Tort means a wrongful action that causes damage and injury. Generally agent is not liable for principal’s torts, but principal is almost always liable for agent’s torts in the scope of agency relationship, called Respondeat Superior or vicarious liability in English. A few special rules apply:

  1. Frolic and detour – if agent takes a long enough detour from the interest of the principal, who will not be liable.
  2. Dual-purpose missions – if agent does something benefits both themselves and principal, who will be liable.
  3. Coming and going rule – agent is liable for torts committed when come to or going from work, principal is not.
  4. Intentional torts – depend on what state you are in

Contract Liability

General rule is agent is liable only when the principal is not disclosed, and principal is liable if agency relationship exists or when principle made the 3rd party reasonably believe it exists (apparent agency).

Agency Termination

Principles are always required to give notice to anybody else who might require notice. Agency shall be terminated in an acceptable manner and an acceptable time, otherwise it is a wrongful termination.
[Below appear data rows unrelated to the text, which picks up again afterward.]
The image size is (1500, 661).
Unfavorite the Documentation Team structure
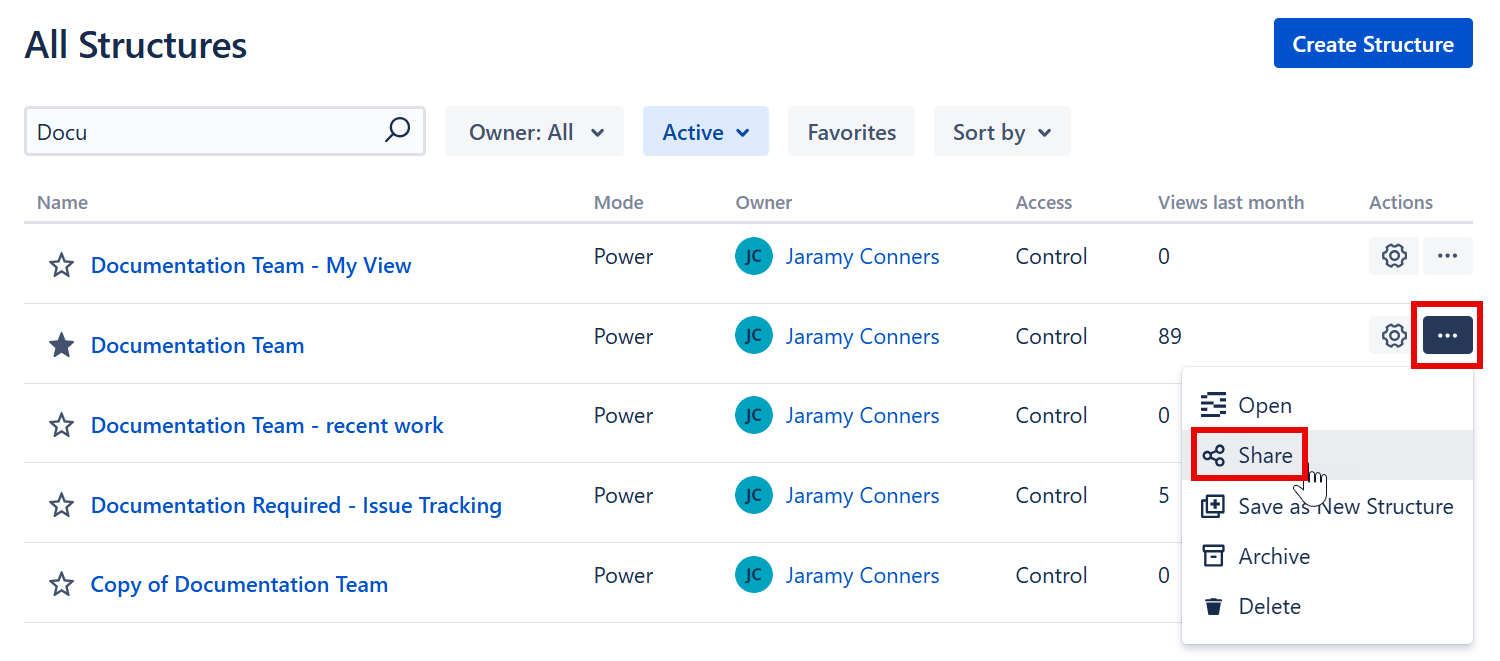pyautogui.click(x=62, y=346)
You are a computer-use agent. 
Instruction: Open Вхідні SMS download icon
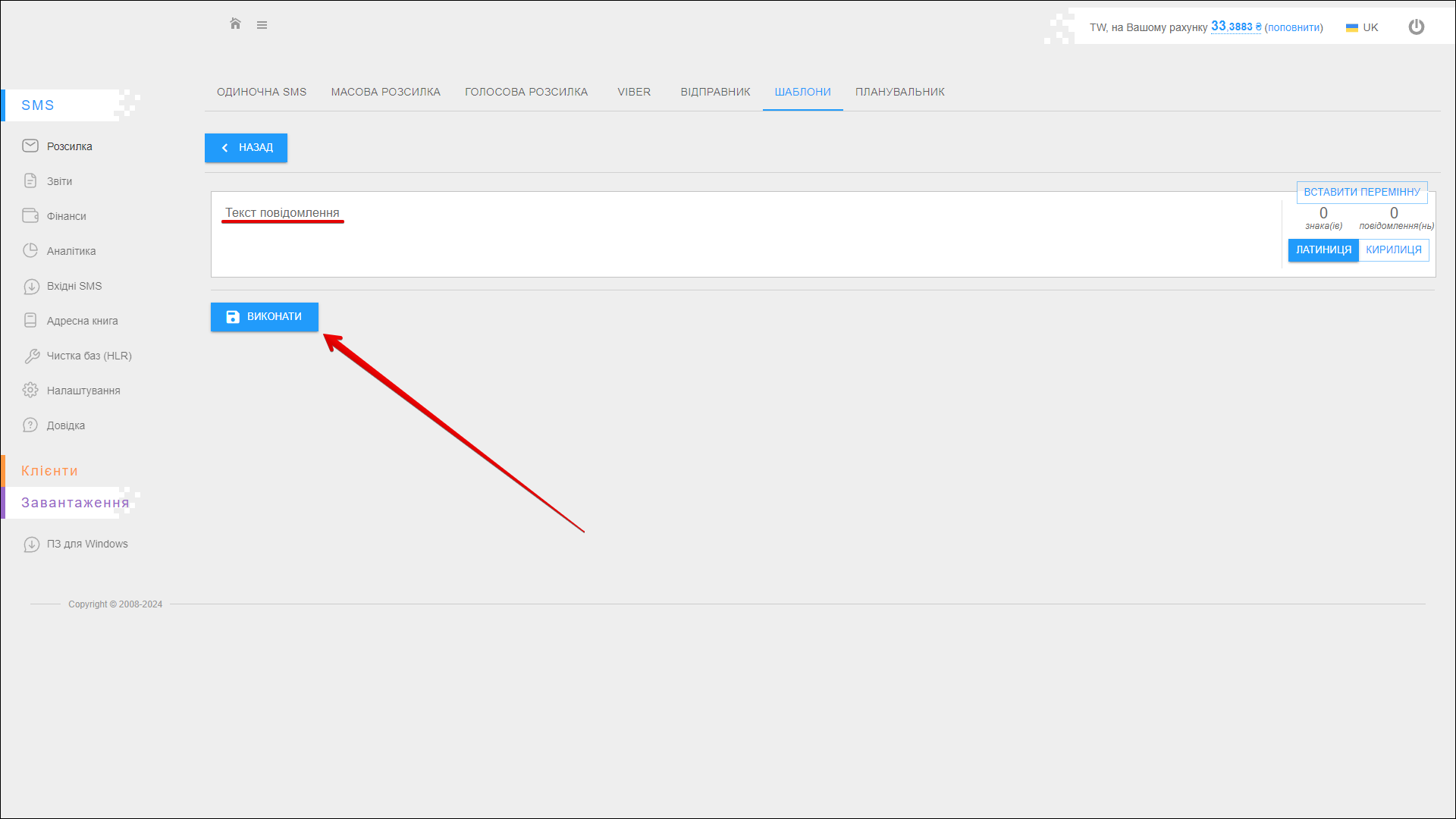(30, 286)
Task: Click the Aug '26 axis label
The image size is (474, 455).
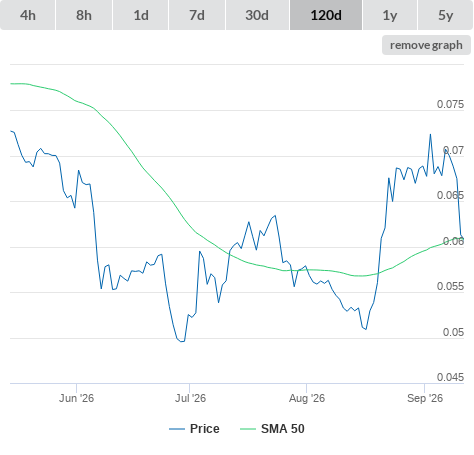Action: (x=307, y=398)
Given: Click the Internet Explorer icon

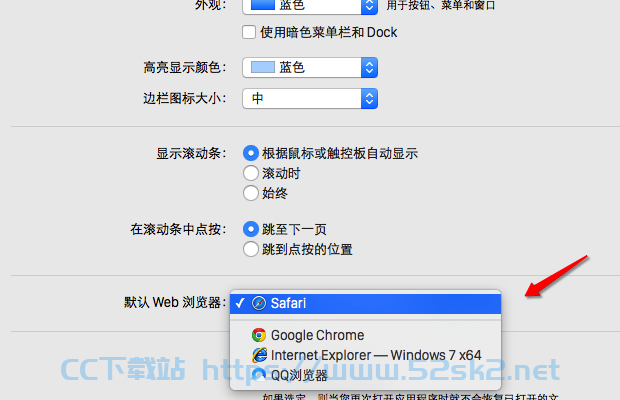Looking at the screenshot, I should [x=259, y=355].
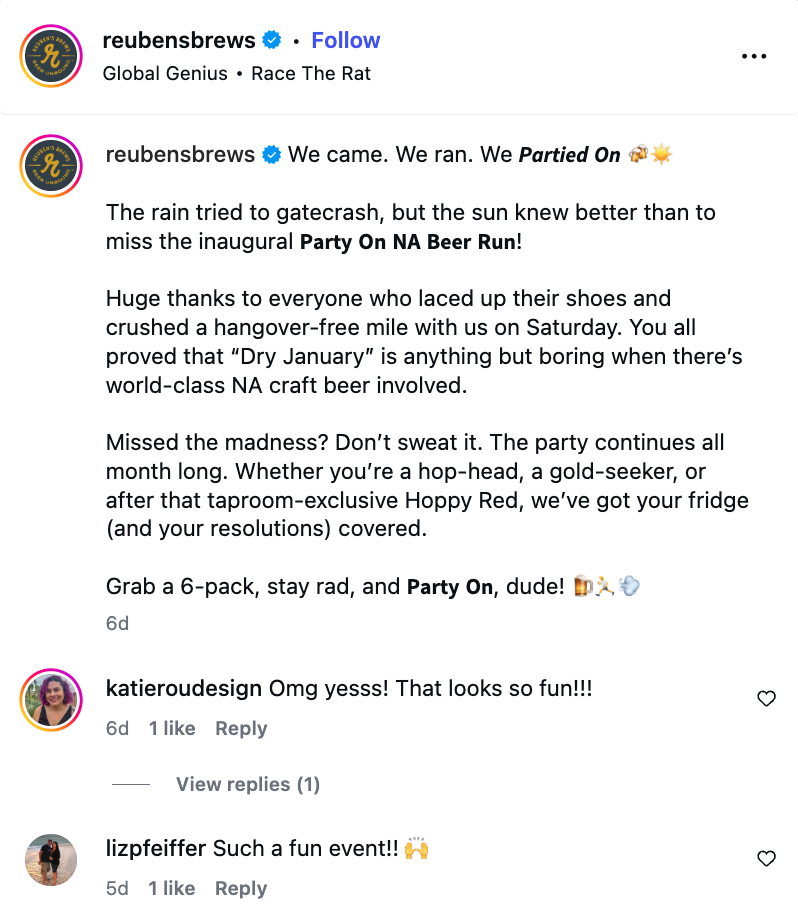798x918 pixels.
Task: Open the reubensbrews username in the header
Action: click(x=179, y=41)
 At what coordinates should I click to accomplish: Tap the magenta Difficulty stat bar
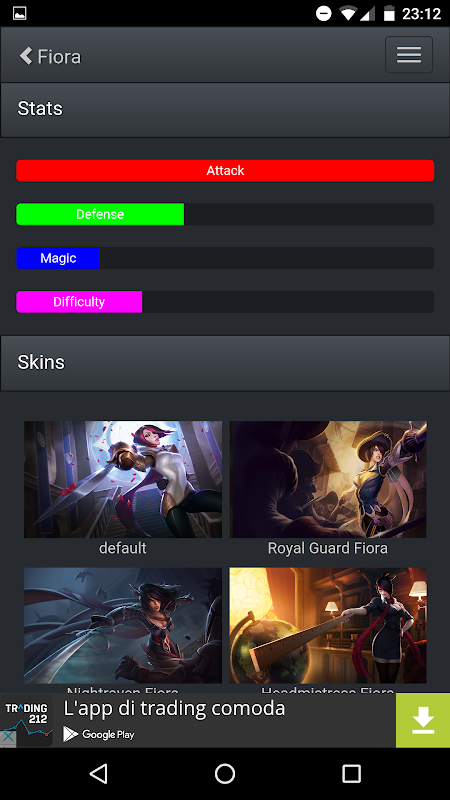click(79, 302)
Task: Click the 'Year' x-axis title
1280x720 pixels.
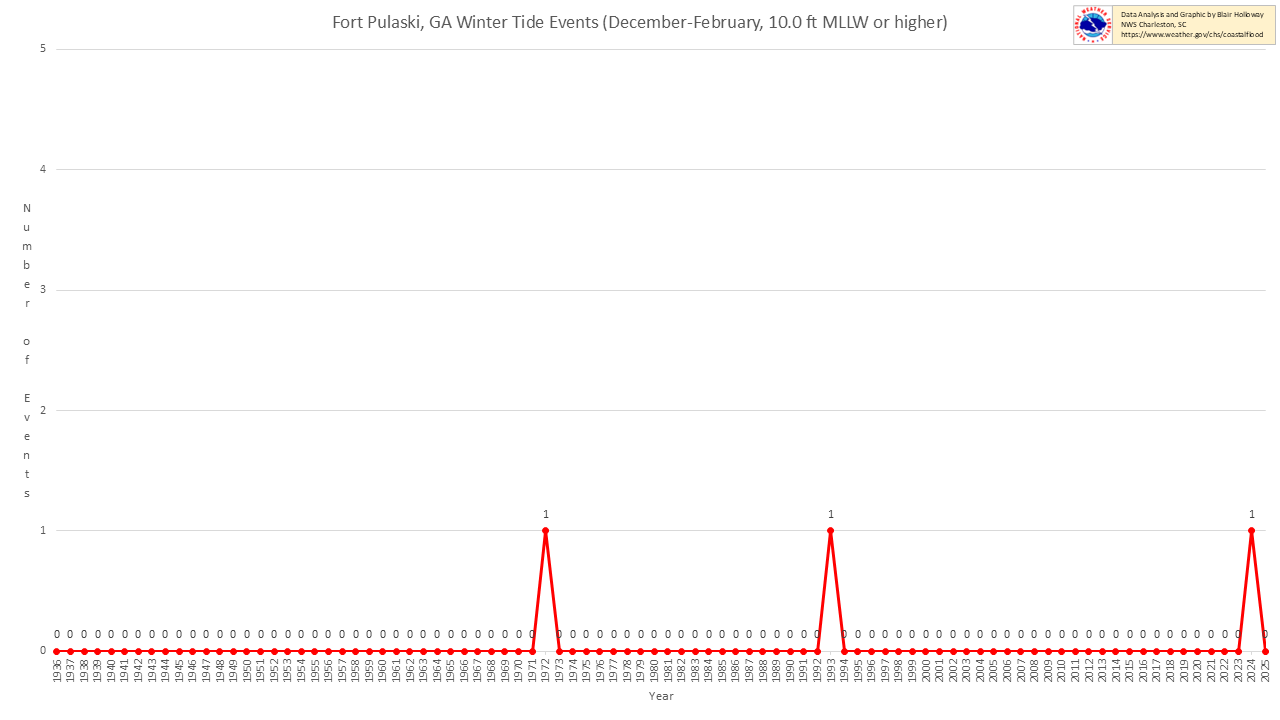Action: (661, 696)
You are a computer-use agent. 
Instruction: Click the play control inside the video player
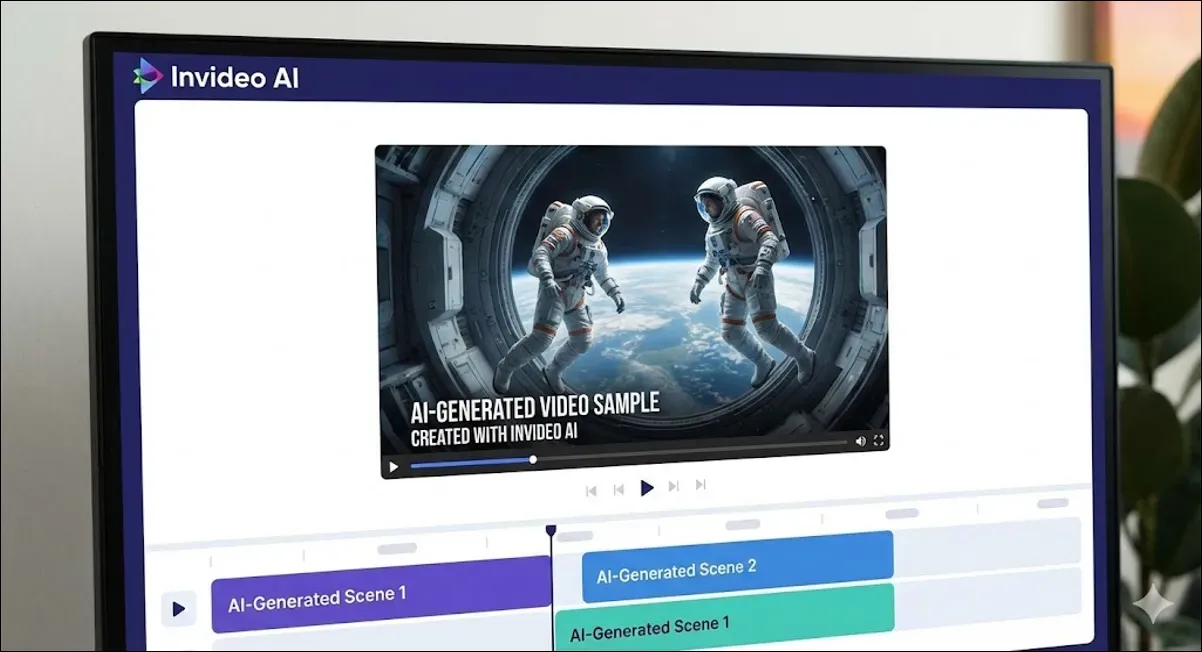tap(394, 466)
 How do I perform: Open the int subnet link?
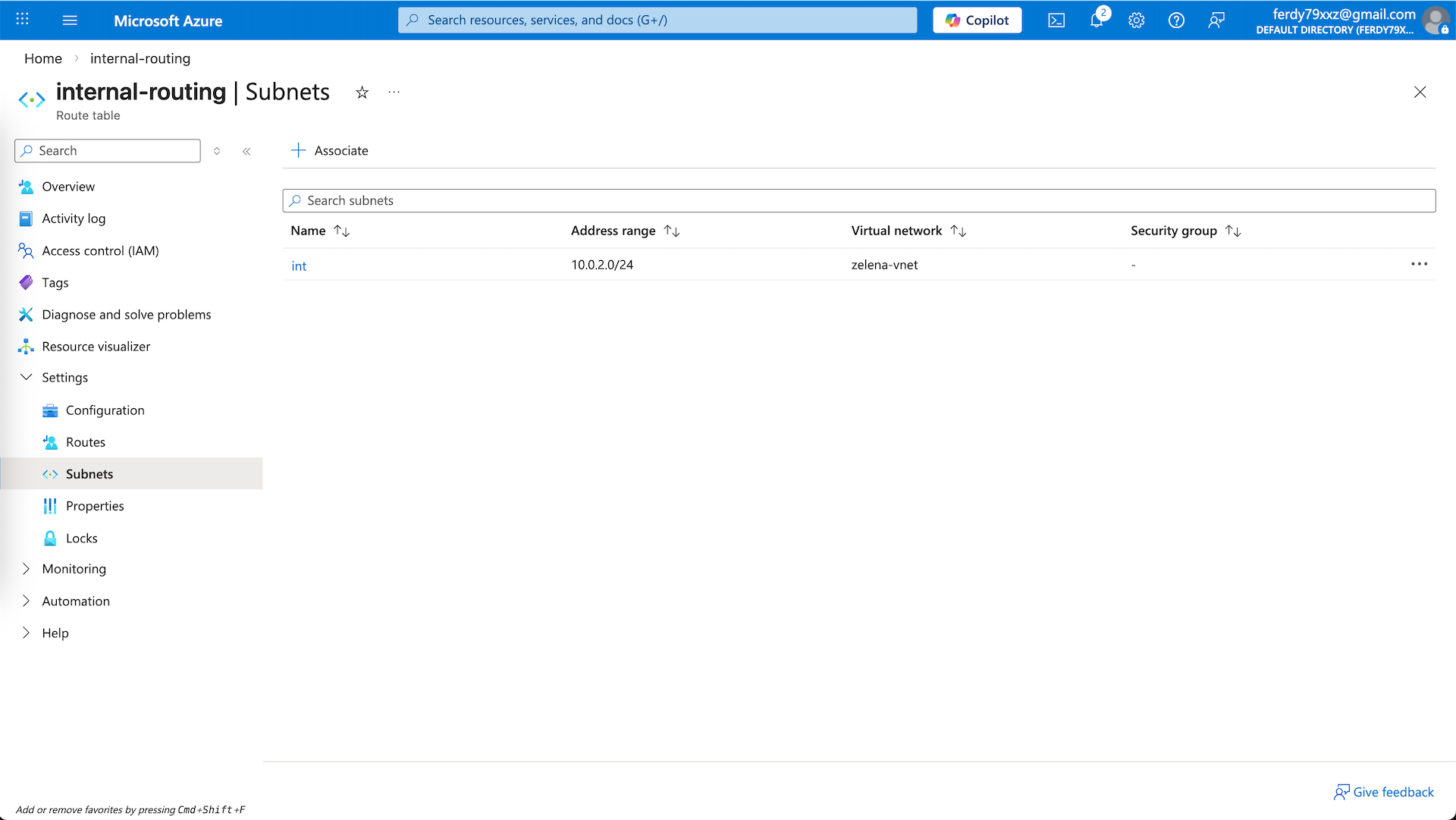[299, 265]
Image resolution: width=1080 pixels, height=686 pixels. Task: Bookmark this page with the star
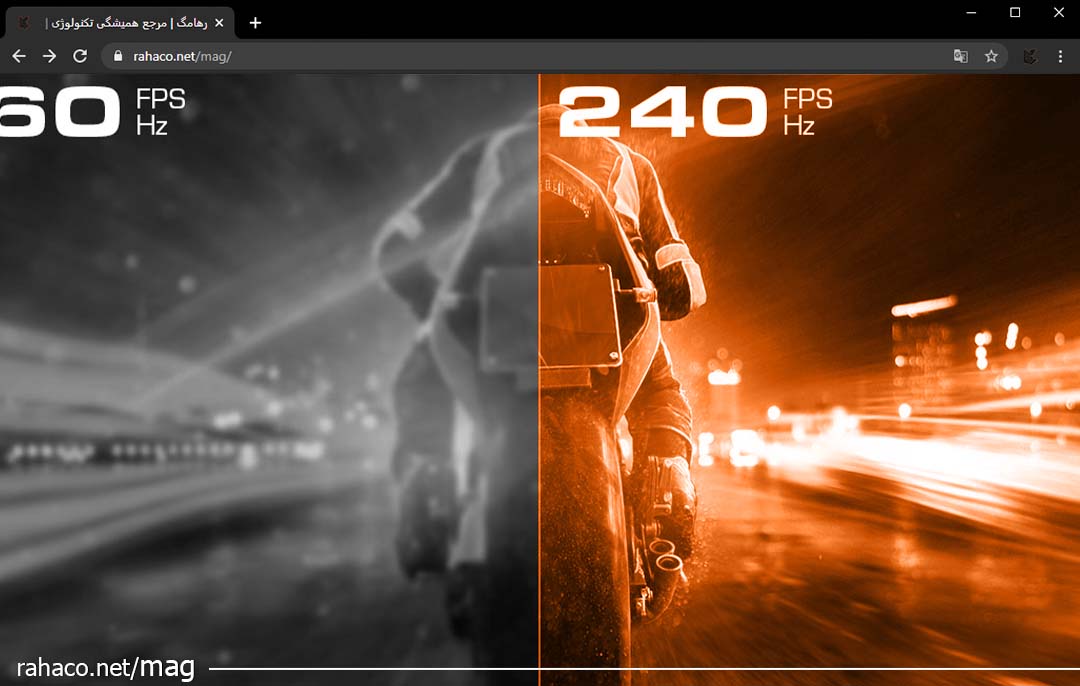coord(991,56)
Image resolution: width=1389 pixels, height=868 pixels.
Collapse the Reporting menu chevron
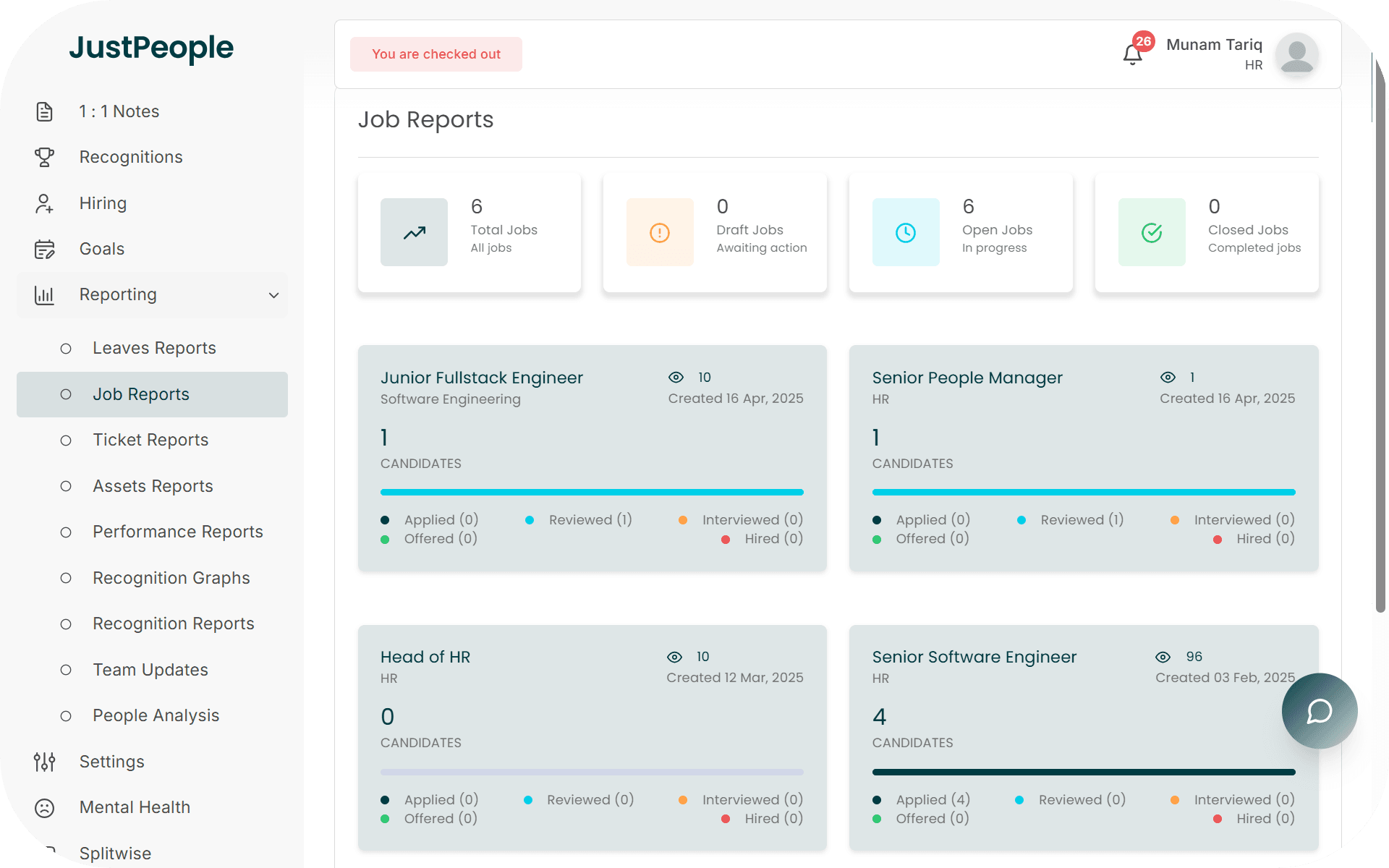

Methods of termination include:

  1. action of parties
  2. unusual change in circumstances
  3. operation of law


Employee Rights

  1. Right to safety in workplace
    • worker’s compensation – for work-related injuries
    • Occupational Safety and Health Administration
    • Child labor (Fair Labor Standards Act)
  2. Right to financial security
    • FLSA: minimum wage, overtime, exemptions
    • Family and Medical Leave Act
  3. Right to be free from discrimination
    • Title VII of Civil Rights Act of 1964: race, color, national origin, sex, religion
    • Age Discrimination in Employee Act
    • Americans With Disability Act
  4. Right to Privacy
    • employers are not allowed to monitor employees’ communication
      • exception 1: if employer provides the means of communication
      • exception 2: if employee consents to monitoring
    • employee screening
      • public social media – OK
      • lie detectors test – prohibited
      • drug test – OK
      • background check – OK
    • health record and genetic information – HIPAA, GINA

Labor Union

A labor union is a group of similarly situated employees to band together to demand wages, benefits. Management in a company can usually not unionize. Forming a union is quite complicated process:

  1. identify a bargaining units – a group of similarly situated employees.
  2. hold an election – decide whether would like to create a union
  3. a long and arduous process of collaborative bargaining – the final agreement is called collective bargaining agreement
    • mandatory subjects
    • permissive subjects
    • illegal subjects

Type of business unions include:

  • closed shop is illegal (requires the company to employ only members from the union)
  • agency shop (new employee has the option to join the union, if they don’t they have to pay fair share fee)
  • union shop (every new employee must join the union. not applicable in a ‘right to work’ state)

Labor actions

Striking and picketing are work stoppage by the employees. Union must give employer 60 days notice (cooling period) before they strike. The types of striking include:

  1. economic strikes
  2. unfair labor practices strikes
  3. sympathy strikes
  4. partial strikes
  5. sickout

The employers can ask employees to be strikebreakers, hire replacement, and fire striking employees ONLY if the strike is unlawful. Even though employer can not fire them, usually don’t have obligations to return them to their old positions.